Instruções:
1 – Reproduza o trecho do texto sobre o professor de filosofia que escreve ficção, começando em "Escrevo ficção para" e seguindo até "casamentos ou velórios.".
2 – Dê continuidade ao texto sobre o professor de filosofia que escreve ficção, a partir do ponto em que ele para.

Texto de origem:
####################
Escrevo ficção para jornal e ajudo a manter um blog de literatura, mas a minha profissão de carteira assinada é a de professor de filosofia. O que a princípio era só vida dupla começou a se misturar. Cheguei a fazer personagem com tiques de algum alemão e a escrever apostila com alma de conto, vide uma entrevista imaginária com Aristóteles que divertiu a moçada. Em piores momentos, já não sei o começo do professor e o fim do escritor ou mesmo o contrário. Alguns chegados põem os dedos entre as sobrancelhas e fecham os olhos: pronto, extrapolou-se! É verdade, meus caros, o cachimbo entorta mesmo o lábio e uma coisa cai para o olho de tanto se mexer na cabeça, mas juro que a filosofia mora também ali na literatura, embora jurar repita a circularidade de quem crê para quem vê, e que costuras teóricas parecem decidir narrativas tão quanto casamentos ou velórios.
Bom, gostaria de retroceder à origem do problema: quando fui me inscrever no vestibular. Na verdade interpretei mal o guia de candidato e achei que se precisasse saber inglês ou espanhol para o ingresso em Letras, a minha opção declarada. Tive pavor, quase não entendia da gramática nem de um, nem de outro, e pela proximidade da prova não imaginei um meio. Escapei então para a lista de cursos, na busca de algum que me interessasse e ainda permitisse o meu nível de estudos com horas a mais de livros e blogs do que módulos. O resto da história já se adivinha, a não ser pela sua metade: cheguei a deixar a faculdade, pois até me interessava por aqueles conceitos e teses, mas o meu negócio era mesmo ler e fazer literatura. Tratava-se do “meu destino” e do “sonho puro”: a ação que a plateia invisível esperava de mim. Ao me ouvir discursar dessa forma, um colega meu, mais experiente e um pouco mais palpável que os meus espectadores, deu-me alguns tapas no ombro com força maior que a simples camaradagem e me chamou à biblioteca.
Ele primeiro se dirigiu aos livros de Borges e abriu a antologia poética. Com a paciência de um carcereiro, pôs o polegar no poema sobre o rio de Heráclito e depois leu em voz alta outros versos que tratavam de Espinosa e de Schopenhauer. Quase me pôs na cara a sessão dos animais metafísicos em “O livro dos seres imaginários” e as considerações sobre Platão em “História da Eternidade”. Foi em Drummond, Bandeira e João Cabral me mostrar debates sobre a questão do ser. Leu frases aleatórias de “A Montanha Mágica”, de Thomas Mann, explicou doutrinas de Hermann Hesse, tocou nas páginas de Balzac, de Dostoiévski, de Flaubert. Perguntou onde eu acreditava terem surgido os pressupostos do romantismo ou do naturalismo. Diante de minha mudez, o meu colega pediu uma pausa para o cigarro.
####################
Dados extraídos:
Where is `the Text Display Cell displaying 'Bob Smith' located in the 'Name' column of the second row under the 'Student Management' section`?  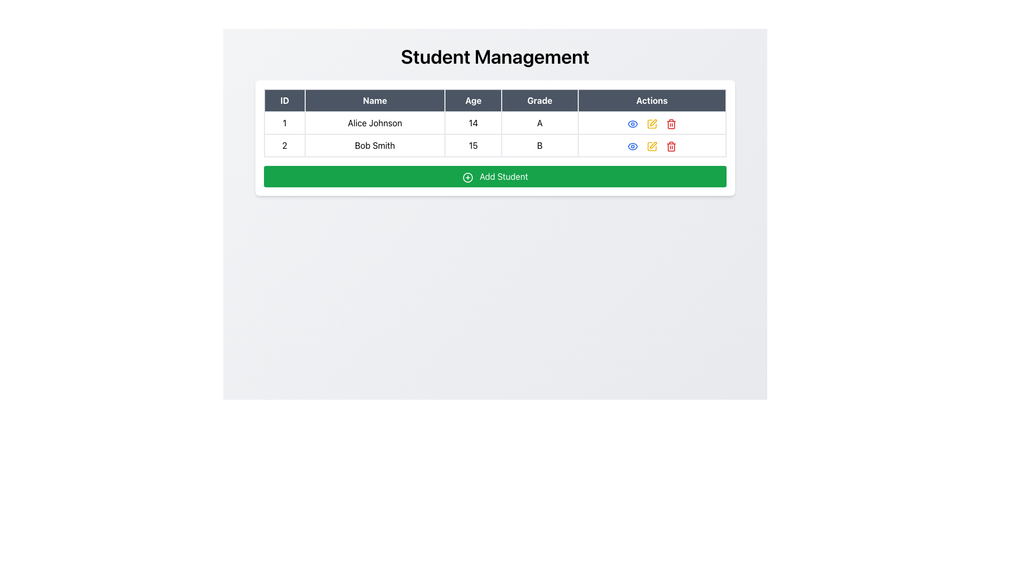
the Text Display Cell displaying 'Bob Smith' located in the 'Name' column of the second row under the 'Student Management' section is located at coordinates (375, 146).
####################
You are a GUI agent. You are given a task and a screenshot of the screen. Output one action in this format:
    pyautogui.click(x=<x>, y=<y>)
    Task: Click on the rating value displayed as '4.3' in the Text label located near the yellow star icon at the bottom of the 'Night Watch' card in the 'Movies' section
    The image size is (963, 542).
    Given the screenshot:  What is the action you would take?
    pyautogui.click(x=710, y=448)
####################
Problemas resolvidos:
1 –
Escrevo ficção para jornal e ajudo a manter um blog de literatura, mas a minha profissão de carteira assinada é a de professor de filosofia. O que a princípio era só vida dupla começou a se misturar. Cheguei a fazer personagem com tiques de algum alemão e a escrever apostila com alma de conto, vide uma entrevista imaginária com Aristóteles que divertiu a moçada. Em piores momentos, já não sei o começo do professor e o fim do escritor ou mesmo o contrário. Alguns chegados põem os dedos entre as sobrancelhas e fecham os olhos: pronto, extrapolou-se! É verdade, meus caros, o cachimbo entorta mesmo o lábio e uma coisa cai para o olho de tanto se mexer na cabeça, mas juro que a filosofia mora também ali na literatura, embora jurar repita a circularidade de quem crê para quem vê, e que costuras teóricas parecem decidir narrativas tão quanto casamentos ou velórios.

2 –
Na continuidade do passeio, ele pulou os exemplos óbvios de Voltaire, Sartre e Camus, e preferiu me dar na testa com um exemplar de “O guardador de rebanhos”. Apontou depois para “Angústia”, de Graciliano Ramos, para “A paixão segundo G. H.”, de Clarice Lispector, e lembrou as teses de Oswald de Andrade sobre antropofagia e as querelas marxistas nos romances de Jorge Amado. Lamentou não localizar algumas das frases de “Grande Sertão: veredas” que são relaborações de máximas de Pascal e de místicos medievais. E quando enfim me apoiei em uma prateleira, derrotado, o colega pousou a palma em meu ombro e falou: “Há homens, disse certa vez um professor meu, que vão da poesia à filosofia, outros que vão da filosofia à poesia. O inevitável é ir de um ao outro, nisto como em tudo”.
Outro momento para a memória foi o de um senhor do meu prédio, que me via receber alguns exemplares por correio. Em uma das subidas pela escada, ele me abordou e me pediu que eu lhe visitasse à noite. “Vou te mostrar como é que fazem uma boa história”, anunciou, para minha total desconfiança. Já que a curiosidade foi maior, segui ao local no horário. Entrei, pedi licença e me deparei com o senhor vestido de avental. “Venha me ajudar com o jantar”, disse ele, o que não tive jeito de retroceder. O senhor entrou na cozinha e continuou a picotar um tomate. Na pausa, pegou uma cebola do cesto e a colocou em cima da pia para que eu a descascasse totalmente. Obedeci entre o riso sufocado, a vontade de fugir ou qualquer sensação de estranhamento. Quando lhe mostrei a cebola reduzida a um gérmen branco, ele falou: “Viu todas essas camadas? Uma boa história é feita assim”.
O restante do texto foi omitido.